Einige Tage vor diesem Morgen war er einmal allein mit Christoph und hatte eine lange Unterredung mit ihm, um hinter das Geheimnis des söhnlichen Widerstandes zu kommen. Christoph, der des Ehrgeizes nicht ermangelte, vertraute auf den Prinzen von Condé. Des Prinzen edelmütiges Wort – der ganz einfach nach seiner Fürstenpflicht gehandelt, – stand in seinem Herzen eingeschrieben; aber er wußte nicht, daß Condé ihn im Augenblicke, wo er ihm durch das vergitterte Gefängnisfenster sein rührendes Lebewohl zunickte, damals in Orleans, zu allen Teufeln geschickt hatte. Christoph sagte sich:
›Ein Gascogner wird mich verstanden haben.‹
Neben diesem Bewunderungsgefühl für den Prinzen hegte Christoph aber auch die tiefste Ehrfurcht vor der großen Königin Katharina, die ihm mit einem Blicke ihre Notlage, und daß sie ihn opfern müßte, gezeigt. Und doch hatte sie ihm bei seiner Höllenpein mit einem anderen Blick ein grenzenloses Versprechen durch jene stille, schnellversiegte Träne gegeben. In dem tiefen Schweigen der neunzig Tage und Nächte, die er zu seiner Heilung brauchte, ließ der neue Advokat die Ereignisse von Blois und Orleans an sich vorüberziehen. Wider seinen Willen sozusagen wog er die beiden Versprechen ab: er schwankte zwischen der Königin und dem Prinzen hin und her. Wahrlich hatte er der Königin mehr gedient als der Reformation, und bei einem jungen Manne mußten Herz und Verstand, weniger um dieses Unterschiedes als ihrer Eigenschaft als Frau willen, der Königin zuneigen. Bei ähnlichen Gelegenheiten wird ein Mann immer mehr von einer Frau als von einem Manne erhoffen.
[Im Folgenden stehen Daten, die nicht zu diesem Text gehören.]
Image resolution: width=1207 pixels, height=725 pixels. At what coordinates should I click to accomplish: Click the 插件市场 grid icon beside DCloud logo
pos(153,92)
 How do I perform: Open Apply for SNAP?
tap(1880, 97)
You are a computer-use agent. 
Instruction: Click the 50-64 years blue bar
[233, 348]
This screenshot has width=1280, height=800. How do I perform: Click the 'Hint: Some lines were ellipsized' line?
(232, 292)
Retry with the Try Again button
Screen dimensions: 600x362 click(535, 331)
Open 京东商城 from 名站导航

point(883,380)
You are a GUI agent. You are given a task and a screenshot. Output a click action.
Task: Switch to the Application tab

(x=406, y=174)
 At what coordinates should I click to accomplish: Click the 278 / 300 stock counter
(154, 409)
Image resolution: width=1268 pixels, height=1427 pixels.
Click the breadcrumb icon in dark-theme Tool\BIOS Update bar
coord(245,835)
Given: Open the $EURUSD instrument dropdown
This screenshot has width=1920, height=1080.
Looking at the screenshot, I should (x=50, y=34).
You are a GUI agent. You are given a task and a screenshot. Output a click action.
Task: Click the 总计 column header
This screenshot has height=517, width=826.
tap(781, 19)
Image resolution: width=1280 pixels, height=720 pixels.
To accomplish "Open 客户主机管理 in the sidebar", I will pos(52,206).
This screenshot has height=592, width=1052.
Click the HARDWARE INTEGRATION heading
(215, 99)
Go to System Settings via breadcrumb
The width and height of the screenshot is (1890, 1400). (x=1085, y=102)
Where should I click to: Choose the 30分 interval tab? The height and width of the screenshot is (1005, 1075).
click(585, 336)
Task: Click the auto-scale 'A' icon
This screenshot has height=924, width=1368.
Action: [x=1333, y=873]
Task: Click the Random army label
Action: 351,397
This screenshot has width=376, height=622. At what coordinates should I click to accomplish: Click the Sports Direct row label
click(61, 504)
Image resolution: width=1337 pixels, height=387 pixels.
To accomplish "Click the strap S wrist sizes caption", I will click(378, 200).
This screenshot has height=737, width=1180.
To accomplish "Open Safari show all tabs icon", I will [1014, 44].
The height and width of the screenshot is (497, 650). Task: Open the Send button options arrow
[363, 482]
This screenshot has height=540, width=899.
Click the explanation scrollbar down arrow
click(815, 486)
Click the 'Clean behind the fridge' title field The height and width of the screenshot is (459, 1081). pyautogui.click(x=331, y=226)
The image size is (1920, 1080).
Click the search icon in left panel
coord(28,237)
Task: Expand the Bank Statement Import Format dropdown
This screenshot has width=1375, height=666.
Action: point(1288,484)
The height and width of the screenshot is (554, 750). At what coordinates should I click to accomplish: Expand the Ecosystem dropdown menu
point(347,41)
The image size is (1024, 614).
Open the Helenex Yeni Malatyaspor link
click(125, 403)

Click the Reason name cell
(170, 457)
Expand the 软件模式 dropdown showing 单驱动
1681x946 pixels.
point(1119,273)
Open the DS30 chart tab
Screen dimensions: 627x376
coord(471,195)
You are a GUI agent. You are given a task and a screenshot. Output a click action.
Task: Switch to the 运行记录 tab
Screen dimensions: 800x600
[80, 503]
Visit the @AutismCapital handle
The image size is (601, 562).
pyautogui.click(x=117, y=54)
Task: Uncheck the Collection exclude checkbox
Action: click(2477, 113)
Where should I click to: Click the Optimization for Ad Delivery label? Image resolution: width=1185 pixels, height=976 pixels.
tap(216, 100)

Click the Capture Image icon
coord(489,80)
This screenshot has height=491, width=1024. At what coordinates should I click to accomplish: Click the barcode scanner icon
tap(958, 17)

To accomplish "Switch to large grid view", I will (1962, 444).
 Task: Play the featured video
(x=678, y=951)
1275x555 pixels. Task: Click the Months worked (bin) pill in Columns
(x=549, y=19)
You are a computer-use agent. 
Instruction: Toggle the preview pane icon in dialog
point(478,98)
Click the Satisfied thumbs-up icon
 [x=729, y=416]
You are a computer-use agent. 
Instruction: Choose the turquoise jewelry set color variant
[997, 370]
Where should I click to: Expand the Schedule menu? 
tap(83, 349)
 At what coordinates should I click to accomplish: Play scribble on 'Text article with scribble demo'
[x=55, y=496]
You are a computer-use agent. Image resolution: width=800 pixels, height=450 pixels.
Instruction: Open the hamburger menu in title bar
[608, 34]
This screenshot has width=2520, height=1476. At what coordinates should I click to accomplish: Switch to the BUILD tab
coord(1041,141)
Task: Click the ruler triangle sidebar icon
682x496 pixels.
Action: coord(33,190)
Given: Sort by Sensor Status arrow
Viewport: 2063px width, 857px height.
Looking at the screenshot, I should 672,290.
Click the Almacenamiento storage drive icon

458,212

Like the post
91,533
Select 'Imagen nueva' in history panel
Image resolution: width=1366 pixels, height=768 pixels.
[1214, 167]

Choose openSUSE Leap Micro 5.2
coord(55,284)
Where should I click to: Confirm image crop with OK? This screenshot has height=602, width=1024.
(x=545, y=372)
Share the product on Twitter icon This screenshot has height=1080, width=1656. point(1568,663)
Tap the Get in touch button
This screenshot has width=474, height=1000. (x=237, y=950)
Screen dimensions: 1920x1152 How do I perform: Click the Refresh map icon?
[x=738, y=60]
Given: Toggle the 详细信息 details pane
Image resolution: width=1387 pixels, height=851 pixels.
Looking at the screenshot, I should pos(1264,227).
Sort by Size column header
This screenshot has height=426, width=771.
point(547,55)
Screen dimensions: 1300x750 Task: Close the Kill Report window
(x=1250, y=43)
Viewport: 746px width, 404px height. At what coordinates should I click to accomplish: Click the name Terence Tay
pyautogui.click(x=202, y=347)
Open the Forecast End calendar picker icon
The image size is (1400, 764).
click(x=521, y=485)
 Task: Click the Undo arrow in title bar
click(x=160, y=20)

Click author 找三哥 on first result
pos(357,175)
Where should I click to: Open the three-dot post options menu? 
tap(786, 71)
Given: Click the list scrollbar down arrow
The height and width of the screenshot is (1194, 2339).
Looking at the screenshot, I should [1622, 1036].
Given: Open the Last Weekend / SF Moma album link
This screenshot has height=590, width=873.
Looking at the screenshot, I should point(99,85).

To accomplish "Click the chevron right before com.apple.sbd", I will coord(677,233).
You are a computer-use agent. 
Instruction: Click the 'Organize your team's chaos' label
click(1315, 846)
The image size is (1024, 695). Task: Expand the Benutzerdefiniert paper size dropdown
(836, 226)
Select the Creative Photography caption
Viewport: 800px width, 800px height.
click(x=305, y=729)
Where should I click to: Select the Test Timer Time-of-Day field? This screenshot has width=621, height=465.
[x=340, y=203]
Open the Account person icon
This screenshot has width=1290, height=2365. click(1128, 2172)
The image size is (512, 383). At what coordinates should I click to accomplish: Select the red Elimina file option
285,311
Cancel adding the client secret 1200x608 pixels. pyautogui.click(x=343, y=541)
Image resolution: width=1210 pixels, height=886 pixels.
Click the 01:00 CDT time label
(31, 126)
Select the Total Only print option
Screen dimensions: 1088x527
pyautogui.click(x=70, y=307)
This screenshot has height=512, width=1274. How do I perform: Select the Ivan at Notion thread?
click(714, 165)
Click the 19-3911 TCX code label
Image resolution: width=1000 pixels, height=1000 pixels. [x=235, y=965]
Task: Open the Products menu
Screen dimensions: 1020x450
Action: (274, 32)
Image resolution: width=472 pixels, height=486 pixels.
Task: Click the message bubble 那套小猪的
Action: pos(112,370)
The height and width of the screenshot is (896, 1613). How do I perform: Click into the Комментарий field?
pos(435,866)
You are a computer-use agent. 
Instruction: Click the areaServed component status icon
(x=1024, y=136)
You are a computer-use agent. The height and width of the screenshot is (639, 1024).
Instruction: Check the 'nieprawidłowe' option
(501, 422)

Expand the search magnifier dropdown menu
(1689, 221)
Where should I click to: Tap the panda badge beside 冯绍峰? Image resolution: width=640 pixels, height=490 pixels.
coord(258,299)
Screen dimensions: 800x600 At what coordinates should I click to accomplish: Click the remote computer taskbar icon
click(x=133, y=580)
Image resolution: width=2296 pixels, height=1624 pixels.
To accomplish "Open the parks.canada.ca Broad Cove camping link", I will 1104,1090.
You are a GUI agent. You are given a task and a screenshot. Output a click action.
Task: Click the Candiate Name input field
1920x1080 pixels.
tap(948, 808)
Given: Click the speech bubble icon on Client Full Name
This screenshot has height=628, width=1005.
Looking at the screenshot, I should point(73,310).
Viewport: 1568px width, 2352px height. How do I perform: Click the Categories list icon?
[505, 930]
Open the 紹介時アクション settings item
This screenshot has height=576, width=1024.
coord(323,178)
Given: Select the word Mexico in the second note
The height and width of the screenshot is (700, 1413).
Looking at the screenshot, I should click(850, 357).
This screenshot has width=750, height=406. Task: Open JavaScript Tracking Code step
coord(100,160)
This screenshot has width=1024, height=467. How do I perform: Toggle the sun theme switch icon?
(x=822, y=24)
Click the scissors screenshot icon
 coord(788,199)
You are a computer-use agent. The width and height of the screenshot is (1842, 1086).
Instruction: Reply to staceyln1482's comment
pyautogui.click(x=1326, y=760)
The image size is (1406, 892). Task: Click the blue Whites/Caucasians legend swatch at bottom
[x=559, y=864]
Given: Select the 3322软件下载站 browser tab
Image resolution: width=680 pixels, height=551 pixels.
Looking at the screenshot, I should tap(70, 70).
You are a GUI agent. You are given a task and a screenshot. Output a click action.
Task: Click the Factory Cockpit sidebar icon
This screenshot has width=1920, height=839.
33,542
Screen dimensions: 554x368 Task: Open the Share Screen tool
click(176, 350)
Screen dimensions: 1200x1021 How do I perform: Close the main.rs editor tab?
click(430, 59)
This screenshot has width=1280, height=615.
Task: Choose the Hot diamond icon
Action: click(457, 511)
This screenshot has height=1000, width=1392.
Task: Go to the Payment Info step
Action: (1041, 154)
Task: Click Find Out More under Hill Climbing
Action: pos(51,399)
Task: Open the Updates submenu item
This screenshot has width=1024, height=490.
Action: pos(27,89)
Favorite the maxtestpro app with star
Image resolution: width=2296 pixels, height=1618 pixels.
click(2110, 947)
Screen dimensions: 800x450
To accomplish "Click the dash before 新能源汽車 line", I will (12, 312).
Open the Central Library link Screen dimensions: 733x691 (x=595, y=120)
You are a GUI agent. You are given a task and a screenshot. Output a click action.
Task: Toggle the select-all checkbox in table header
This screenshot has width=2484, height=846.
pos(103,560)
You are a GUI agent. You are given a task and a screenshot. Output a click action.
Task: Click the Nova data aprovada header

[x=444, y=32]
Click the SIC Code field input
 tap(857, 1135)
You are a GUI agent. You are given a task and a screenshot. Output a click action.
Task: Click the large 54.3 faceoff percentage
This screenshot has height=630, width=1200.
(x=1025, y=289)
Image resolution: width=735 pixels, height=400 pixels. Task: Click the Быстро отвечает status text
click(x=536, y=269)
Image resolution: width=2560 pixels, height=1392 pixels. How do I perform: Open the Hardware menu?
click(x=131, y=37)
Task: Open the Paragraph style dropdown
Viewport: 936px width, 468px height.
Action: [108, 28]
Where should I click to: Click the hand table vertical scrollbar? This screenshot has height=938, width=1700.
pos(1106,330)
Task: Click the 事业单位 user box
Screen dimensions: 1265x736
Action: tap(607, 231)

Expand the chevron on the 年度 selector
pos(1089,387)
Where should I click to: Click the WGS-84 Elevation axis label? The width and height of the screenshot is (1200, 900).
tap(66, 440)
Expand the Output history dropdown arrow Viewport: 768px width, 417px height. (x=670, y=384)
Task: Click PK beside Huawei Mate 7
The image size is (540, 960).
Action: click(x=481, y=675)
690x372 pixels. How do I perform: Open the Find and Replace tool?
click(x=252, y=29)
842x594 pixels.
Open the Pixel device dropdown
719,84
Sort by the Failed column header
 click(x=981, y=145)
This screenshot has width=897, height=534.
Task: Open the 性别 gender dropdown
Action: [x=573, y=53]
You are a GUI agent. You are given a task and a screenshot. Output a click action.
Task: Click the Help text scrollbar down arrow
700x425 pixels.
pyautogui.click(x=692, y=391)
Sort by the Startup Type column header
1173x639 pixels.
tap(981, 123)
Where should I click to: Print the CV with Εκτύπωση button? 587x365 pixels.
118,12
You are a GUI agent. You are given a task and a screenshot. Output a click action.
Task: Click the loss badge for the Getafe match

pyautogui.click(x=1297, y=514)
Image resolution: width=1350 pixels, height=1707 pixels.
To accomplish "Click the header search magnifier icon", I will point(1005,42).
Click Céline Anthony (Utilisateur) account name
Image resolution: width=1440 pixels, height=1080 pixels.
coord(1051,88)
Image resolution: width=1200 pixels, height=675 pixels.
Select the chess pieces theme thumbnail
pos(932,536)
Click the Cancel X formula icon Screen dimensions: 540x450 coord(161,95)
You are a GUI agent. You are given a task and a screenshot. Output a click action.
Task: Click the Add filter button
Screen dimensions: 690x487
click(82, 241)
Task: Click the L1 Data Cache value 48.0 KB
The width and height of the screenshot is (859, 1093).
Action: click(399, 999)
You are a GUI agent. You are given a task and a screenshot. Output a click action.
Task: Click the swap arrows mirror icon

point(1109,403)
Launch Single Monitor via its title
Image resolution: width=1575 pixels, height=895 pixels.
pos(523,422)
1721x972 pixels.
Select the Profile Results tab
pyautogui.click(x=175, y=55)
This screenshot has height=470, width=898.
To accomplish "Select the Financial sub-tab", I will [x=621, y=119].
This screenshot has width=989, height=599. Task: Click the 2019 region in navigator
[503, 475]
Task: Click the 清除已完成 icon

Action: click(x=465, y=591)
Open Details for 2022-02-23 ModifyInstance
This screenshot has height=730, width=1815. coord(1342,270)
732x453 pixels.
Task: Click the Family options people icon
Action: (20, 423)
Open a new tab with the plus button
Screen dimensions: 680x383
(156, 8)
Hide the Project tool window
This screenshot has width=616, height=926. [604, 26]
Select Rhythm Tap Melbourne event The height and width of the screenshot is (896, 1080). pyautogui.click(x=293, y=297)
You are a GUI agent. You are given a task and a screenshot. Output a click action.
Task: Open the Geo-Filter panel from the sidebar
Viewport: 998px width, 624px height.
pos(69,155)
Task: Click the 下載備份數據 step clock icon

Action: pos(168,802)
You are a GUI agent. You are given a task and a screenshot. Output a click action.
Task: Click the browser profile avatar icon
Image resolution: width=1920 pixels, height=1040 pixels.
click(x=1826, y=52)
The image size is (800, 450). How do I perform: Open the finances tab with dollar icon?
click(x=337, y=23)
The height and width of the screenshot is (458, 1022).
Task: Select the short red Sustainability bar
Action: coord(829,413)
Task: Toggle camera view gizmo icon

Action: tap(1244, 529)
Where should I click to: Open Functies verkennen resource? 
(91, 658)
›Ich habe mich für sie geopfert, was wird sie für mich tun?‹
Diese Frage stellte er sich schier unwillkürlich, indem er sich des Tonfalls erinnerte, womit sie: Povero mio! gesagt hatte. Man möchte nicht glauben, bis zu welchem Grade ein Mann, der einsam und krank in seinem Bette liegt, egoistisch wird. Alles, bis auf die ausschließliche Sorgfalt, als deren Gegenstand er sich fühlte, treibt ihn an, nur an sich zu denken. Wenn er über des Prinzen von Condé Verpflichtungen ihm gegenüber nachgrübelte, war Christoph sich gewärtig, mit irgendeinem Hofamte in Navarra bekleidet zu werden. Dies in politicis noch unerfahrene Kind vergaß um so mehr die Sorgen, die Parteihäupter beherrschen und wie schnell sie über Menschen und Ereignisse hinwegeilen, als er in diesem alten dunkelgebräunten Saale sich wie geborgen vorkam. Jede Partei ist notgedrungen undankbar, wenn sie streitet; zu viele Menschen sind zu belohnen, als daß man noch dankbar sein könnte. Soldaten finden sich mit solcher Undankbarkeit ab; Anführer aber kehren sich wider den neuen Herrn, dem sie so lange an Rang gleich waren. Christoph, der einzige, welcher sich seiner Leiden erinnerte, rechnete sich, indem er sich für einen ihrer Märtyrer hielt, schon zu den Häuptern der Reformation. Lecamus, dieser alte kaufmännische Schlaufuchs, der so verschlagen und scharfsinnig war, hatte seines Sohnes geheimsten Gedanken schließlich erraten. Alle seine Manöver stützten sich denn auch auf jenen natürlichen Zustand des Schwankens, dem Christoph ausgeliefert war.
»War' es nicht schön«, sagte er am Vorabend im Familienkreise zu Babette, »eines Parlamentsrats Weib zu sein? Man würde Euch Madame nennen.«
»Närrisch seid Ihr, Gevatter«, entgegnete Lallier.
»Woher wolltet Ihr denn schließlich zehntausend Taler Renten in Bodenbesitz nehmen, die ein Rat haben muß; und von wem gedächtet Ihr eine Charge zu kaufen? Die Königin-Mutter und Regentin müßte ja nur darauf versessen sein, Euren Sohn ins Parlament einzuschmuggeln, und er huldigt doch ein bißchen zu ketzerischen Meinungen, als daß man ihn dort unterbringen könnte.«
»Was würdet Ihr drum geben, wenn Ihr Eure Tochter als Frau eines Rates sehen könntet?«
»Ihr wollt meinem Geldbeutel auf den Grund gucken, Ihr alter Schlauberger Ihr«, sagte Lallier.
Parlamentsrat! Dies Wort stiftete Verheerungen in Christophs Hirne an.
Lange nach diesem Gespräche betrachtete Christoph eines Morgens den Fluß, der ihn an die Szene, mit welcher diese Geschichte anhebt, und den Prinzen von Condé, an la Renaudie und Chaudieu, die Reise nach Blois, kurz an all seine Hoffnungen erinnerte, als der Syndikus sich an seines Sohnes Seite setzte, indem er eine frohe Miene schlecht unter jenem geheuchelten Ernst verbarg.